• [Exercise objective]:
Needed from the entries below: every line that holds the word "plus".

Start of Data to examine

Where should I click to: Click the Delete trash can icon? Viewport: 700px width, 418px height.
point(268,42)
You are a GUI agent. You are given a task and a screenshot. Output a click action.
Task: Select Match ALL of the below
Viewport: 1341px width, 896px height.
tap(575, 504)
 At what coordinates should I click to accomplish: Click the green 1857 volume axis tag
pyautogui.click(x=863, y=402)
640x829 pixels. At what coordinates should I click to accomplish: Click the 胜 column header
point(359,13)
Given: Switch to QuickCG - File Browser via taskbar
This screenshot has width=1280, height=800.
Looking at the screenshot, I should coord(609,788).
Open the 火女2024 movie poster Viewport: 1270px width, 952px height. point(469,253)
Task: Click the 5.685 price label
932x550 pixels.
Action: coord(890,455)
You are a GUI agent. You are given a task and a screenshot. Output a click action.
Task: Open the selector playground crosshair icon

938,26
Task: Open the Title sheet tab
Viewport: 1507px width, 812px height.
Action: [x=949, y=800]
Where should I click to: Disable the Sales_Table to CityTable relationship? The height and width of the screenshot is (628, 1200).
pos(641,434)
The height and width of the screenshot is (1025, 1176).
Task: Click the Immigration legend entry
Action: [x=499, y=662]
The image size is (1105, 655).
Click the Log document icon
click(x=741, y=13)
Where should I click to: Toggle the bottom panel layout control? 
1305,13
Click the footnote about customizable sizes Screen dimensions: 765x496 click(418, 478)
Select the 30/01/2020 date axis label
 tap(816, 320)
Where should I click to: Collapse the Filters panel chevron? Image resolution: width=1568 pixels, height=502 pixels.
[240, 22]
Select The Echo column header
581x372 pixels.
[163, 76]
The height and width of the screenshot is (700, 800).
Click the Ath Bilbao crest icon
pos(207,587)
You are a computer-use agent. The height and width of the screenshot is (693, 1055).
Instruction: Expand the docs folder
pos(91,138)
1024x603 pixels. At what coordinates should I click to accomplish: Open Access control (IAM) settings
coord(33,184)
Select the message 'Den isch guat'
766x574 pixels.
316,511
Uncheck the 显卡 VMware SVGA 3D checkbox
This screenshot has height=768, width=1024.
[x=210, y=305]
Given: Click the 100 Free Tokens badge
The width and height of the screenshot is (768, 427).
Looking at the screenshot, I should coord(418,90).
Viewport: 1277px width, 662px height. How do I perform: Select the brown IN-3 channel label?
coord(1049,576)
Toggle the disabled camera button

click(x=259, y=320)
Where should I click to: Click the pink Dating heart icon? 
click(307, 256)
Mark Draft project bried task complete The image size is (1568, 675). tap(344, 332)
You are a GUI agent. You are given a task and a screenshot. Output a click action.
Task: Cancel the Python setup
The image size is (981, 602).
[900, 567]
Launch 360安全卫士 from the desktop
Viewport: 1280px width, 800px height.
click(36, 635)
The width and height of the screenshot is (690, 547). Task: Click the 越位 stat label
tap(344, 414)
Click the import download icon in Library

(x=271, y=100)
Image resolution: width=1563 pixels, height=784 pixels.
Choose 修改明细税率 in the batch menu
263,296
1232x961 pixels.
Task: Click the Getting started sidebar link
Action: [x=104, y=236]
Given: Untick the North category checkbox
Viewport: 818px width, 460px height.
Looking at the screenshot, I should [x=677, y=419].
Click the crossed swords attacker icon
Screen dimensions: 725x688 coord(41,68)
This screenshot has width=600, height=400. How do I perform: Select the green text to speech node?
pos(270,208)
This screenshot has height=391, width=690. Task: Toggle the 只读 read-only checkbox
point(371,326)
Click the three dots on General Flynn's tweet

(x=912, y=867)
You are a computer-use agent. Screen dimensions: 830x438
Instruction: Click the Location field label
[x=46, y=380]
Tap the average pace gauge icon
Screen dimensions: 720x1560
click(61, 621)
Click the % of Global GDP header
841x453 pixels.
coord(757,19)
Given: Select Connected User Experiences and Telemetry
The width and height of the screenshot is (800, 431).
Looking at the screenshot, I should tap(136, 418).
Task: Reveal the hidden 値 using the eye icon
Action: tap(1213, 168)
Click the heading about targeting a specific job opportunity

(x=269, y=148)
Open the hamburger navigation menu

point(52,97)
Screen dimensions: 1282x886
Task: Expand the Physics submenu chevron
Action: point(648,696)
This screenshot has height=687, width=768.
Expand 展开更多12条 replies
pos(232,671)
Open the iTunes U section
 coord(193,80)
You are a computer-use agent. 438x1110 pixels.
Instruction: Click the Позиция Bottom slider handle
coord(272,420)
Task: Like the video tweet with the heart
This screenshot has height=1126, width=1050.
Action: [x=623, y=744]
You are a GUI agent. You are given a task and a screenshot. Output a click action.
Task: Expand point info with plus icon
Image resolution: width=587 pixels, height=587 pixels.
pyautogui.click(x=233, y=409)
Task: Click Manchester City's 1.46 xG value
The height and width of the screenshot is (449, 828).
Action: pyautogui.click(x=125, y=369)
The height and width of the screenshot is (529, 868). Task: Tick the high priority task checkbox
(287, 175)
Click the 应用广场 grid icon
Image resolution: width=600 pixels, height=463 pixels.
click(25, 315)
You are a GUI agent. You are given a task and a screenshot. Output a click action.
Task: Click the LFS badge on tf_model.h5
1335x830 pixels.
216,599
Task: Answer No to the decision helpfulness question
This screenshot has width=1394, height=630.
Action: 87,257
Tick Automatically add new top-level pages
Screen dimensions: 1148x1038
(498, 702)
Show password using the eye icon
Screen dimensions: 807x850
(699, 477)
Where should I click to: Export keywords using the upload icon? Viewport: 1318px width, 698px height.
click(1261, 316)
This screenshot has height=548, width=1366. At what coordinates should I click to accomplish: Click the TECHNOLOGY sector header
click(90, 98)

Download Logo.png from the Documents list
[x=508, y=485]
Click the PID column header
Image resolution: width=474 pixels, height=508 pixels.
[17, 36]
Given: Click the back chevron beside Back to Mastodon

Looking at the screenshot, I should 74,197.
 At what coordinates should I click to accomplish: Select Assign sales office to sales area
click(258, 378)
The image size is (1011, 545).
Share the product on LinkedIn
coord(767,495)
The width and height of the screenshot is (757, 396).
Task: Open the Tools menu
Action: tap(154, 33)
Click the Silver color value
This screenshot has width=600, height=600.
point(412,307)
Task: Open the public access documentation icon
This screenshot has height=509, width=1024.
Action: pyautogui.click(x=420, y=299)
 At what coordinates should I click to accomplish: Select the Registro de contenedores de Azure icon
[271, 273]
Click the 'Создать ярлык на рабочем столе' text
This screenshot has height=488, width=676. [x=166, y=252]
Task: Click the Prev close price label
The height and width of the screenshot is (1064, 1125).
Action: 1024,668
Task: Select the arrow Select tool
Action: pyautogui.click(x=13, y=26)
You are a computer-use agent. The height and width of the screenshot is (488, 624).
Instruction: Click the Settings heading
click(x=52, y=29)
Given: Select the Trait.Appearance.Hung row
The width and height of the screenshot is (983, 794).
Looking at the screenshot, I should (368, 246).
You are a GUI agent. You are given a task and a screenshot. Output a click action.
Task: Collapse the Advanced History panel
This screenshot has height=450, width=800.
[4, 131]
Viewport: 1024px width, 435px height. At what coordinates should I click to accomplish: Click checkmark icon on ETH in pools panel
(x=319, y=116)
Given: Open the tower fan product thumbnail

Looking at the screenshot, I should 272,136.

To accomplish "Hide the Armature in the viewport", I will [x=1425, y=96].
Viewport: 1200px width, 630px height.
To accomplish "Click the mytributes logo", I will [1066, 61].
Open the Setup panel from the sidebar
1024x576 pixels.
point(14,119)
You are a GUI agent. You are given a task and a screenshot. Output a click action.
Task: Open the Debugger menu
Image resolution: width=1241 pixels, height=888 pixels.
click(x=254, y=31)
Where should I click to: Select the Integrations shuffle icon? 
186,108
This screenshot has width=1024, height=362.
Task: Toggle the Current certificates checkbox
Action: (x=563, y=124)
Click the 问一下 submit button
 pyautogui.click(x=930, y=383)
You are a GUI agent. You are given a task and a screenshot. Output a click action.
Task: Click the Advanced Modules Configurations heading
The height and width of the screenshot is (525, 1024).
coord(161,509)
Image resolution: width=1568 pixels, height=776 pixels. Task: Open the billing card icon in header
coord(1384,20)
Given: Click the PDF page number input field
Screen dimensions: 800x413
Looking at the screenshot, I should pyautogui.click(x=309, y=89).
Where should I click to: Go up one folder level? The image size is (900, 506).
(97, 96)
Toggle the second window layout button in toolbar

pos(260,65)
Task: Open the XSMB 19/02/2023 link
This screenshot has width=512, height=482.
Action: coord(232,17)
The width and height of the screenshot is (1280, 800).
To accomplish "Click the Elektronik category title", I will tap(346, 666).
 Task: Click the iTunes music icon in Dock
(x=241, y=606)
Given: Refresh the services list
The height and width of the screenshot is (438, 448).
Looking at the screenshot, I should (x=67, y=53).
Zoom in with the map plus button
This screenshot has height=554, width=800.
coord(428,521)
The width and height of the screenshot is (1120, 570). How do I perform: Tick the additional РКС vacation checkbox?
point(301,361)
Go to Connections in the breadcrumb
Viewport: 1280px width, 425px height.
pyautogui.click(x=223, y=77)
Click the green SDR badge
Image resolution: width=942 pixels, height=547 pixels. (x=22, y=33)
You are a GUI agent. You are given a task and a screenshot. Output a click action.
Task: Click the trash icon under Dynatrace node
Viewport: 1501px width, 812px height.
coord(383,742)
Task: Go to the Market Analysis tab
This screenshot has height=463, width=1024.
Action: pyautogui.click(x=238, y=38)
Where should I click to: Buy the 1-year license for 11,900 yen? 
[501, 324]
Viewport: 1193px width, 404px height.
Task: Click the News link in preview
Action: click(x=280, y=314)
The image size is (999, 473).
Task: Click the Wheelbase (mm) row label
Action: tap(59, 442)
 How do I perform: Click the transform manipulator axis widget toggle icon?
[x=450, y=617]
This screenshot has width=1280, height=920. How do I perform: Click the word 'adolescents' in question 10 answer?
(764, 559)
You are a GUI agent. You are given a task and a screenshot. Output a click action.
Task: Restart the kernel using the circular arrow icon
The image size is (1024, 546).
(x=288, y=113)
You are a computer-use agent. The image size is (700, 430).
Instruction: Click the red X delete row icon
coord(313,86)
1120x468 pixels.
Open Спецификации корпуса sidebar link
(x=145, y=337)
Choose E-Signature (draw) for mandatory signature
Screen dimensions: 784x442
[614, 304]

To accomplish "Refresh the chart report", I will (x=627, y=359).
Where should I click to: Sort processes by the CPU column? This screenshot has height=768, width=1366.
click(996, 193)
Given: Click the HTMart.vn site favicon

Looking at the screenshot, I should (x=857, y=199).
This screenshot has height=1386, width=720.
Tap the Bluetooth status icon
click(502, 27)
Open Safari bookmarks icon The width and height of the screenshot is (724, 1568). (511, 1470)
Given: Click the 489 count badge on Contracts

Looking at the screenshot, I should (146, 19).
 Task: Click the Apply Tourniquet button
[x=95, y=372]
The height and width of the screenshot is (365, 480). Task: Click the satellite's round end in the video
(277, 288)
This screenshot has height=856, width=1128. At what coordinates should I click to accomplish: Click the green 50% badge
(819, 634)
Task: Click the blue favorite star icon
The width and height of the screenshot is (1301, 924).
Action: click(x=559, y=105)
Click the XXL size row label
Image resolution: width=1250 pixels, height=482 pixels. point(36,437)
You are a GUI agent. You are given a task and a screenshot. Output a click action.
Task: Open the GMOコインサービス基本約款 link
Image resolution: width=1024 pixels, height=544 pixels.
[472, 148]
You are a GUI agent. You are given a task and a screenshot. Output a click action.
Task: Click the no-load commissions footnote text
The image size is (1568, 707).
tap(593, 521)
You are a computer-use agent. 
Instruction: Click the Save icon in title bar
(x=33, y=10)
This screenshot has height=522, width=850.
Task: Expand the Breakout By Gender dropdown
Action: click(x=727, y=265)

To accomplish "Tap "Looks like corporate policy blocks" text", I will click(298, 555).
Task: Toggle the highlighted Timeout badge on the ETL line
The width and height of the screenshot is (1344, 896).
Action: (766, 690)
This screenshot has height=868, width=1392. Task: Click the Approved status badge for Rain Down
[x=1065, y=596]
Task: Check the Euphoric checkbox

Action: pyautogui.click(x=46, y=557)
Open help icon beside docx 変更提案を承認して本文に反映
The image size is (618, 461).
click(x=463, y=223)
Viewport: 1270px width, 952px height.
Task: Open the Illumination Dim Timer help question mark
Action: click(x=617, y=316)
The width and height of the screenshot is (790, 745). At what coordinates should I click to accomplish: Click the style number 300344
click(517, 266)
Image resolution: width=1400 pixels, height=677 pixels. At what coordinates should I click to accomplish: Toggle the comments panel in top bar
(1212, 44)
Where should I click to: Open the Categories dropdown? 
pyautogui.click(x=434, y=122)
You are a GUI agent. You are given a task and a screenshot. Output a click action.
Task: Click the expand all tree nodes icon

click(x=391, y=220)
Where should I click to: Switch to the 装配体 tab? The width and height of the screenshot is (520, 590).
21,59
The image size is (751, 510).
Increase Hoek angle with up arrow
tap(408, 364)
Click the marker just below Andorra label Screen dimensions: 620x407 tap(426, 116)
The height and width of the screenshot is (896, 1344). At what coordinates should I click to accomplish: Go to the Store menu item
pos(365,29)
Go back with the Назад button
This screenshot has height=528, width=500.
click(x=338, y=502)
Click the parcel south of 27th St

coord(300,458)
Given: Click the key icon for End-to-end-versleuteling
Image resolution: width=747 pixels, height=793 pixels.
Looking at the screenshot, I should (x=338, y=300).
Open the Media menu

End of Data to examine

• [Answer]:
Task: Expand point info with plus icon
Zoom in with the map plus button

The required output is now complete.